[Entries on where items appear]
....
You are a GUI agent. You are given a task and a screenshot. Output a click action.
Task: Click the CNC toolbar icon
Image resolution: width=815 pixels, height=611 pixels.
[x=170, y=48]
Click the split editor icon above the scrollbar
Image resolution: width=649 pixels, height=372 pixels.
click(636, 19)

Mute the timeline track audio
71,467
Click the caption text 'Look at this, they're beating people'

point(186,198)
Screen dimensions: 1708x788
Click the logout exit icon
....
▸ **Given problem**
Copy out every line of the material above, word for word.

▸ **Solution**
You are a GUI agent. You are given a task and a screenshot. Output a click action.
Task: Click the CNC toolbar icon
Image resolution: width=815 pixels, height=611 pixels.
[x=170, y=48]
Click the split editor icon above the scrollbar
Image resolution: width=649 pixels, height=372 pixels.
click(636, 19)

Mute the timeline track audio
71,467
Click the caption text 'Look at this, they're beating people'

point(186,198)
Screen dimensions: 1708x788
Click the logout exit icon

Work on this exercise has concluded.